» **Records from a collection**
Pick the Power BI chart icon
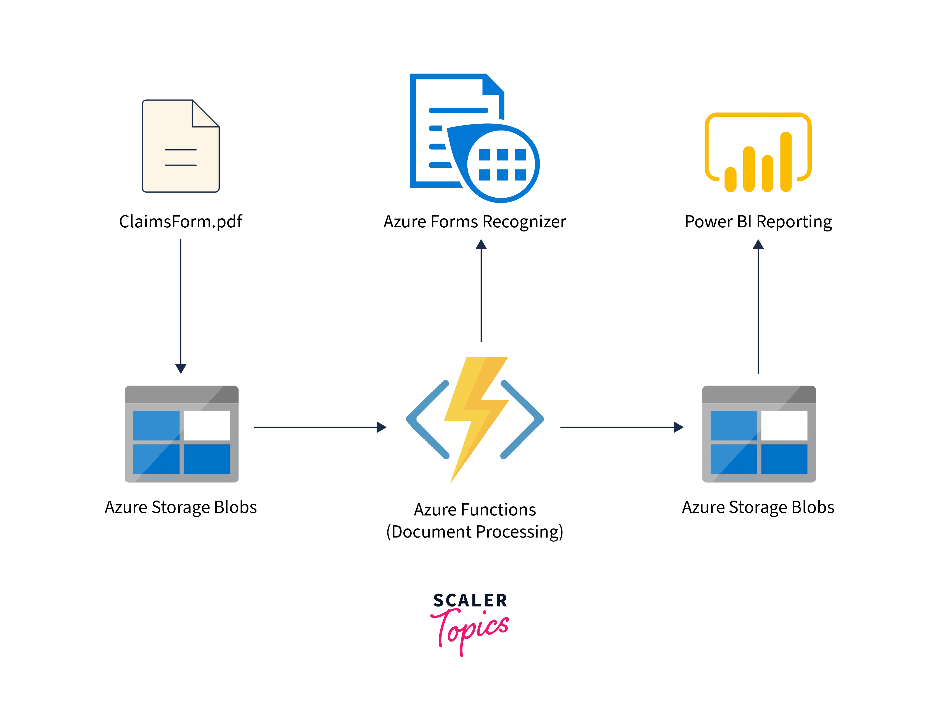pyautogui.click(x=758, y=152)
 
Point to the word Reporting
pyautogui.click(x=794, y=222)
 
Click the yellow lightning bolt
pyautogui.click(x=476, y=418)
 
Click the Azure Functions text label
pyautogui.click(x=475, y=510)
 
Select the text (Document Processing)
pyautogui.click(x=475, y=532)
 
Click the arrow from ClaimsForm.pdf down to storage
pyautogui.click(x=181, y=305)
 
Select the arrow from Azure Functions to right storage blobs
pyautogui.click(x=621, y=427)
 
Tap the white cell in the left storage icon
pyautogui.click(x=207, y=425)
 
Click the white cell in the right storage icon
pyautogui.click(x=784, y=425)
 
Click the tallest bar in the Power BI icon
pyautogui.click(x=786, y=161)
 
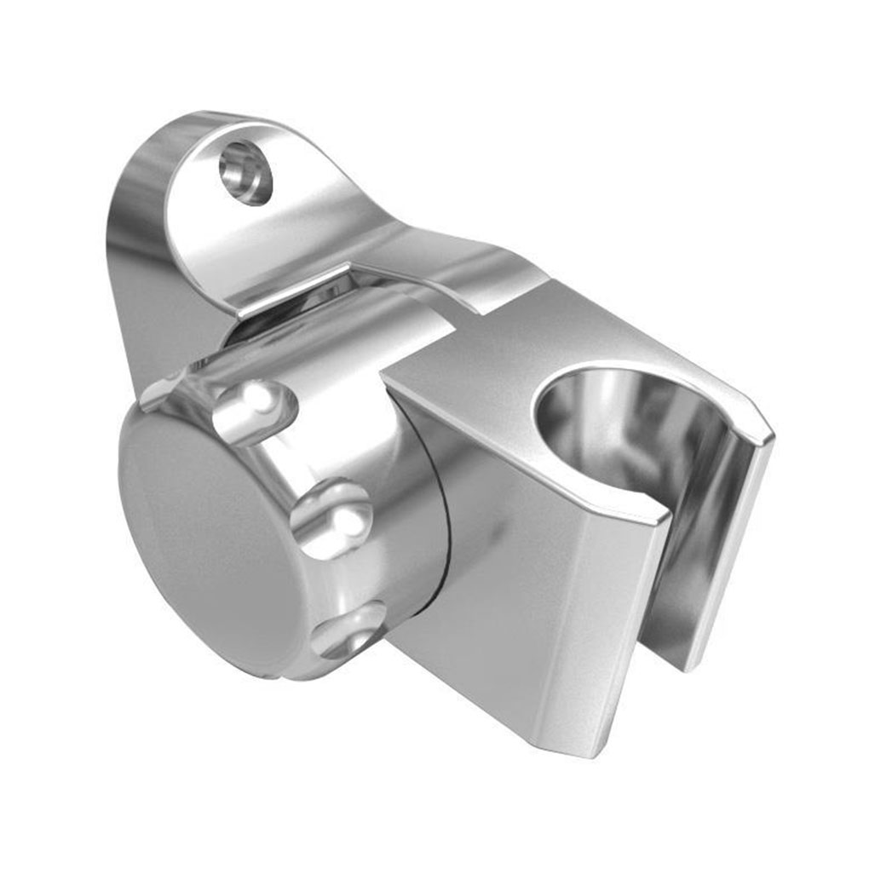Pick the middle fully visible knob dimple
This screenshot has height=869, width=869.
[331, 518]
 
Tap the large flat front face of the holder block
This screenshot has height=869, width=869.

» **What the task asks**
Give every line of the material above as a numbered list, skipping blank lines and leaving out the pictures.

» **Correct answer**
1. Pick the Power BI chart icon
2. pyautogui.click(x=758, y=152)
3. Point to the word Reporting
4. pyautogui.click(x=794, y=222)
5. Click the yellow lightning bolt
6. pyautogui.click(x=476, y=418)
7. Click the Azure Functions text label
8. pyautogui.click(x=475, y=510)
9. Select the text (Document Processing)
10. pyautogui.click(x=475, y=532)
11. Click the arrow from ClaimsForm.pdf down to storage
12. pyautogui.click(x=181, y=305)
13. Select the arrow from Azure Functions to right storage blobs
14. pyautogui.click(x=621, y=427)
15. Tap the white cell in the left storage icon
16. pyautogui.click(x=207, y=425)
17. Click the white cell in the right storage icon
18. pyautogui.click(x=784, y=425)
19. Click the tallest bar in the Power BI icon
20. pyautogui.click(x=786, y=161)
21. Pick the middle fully visible knob dimple
22. This screenshot has height=869, width=869.
23. [331, 518]
24. Tap the large flat front face of the holder block
25. This screenshot has height=869, width=869.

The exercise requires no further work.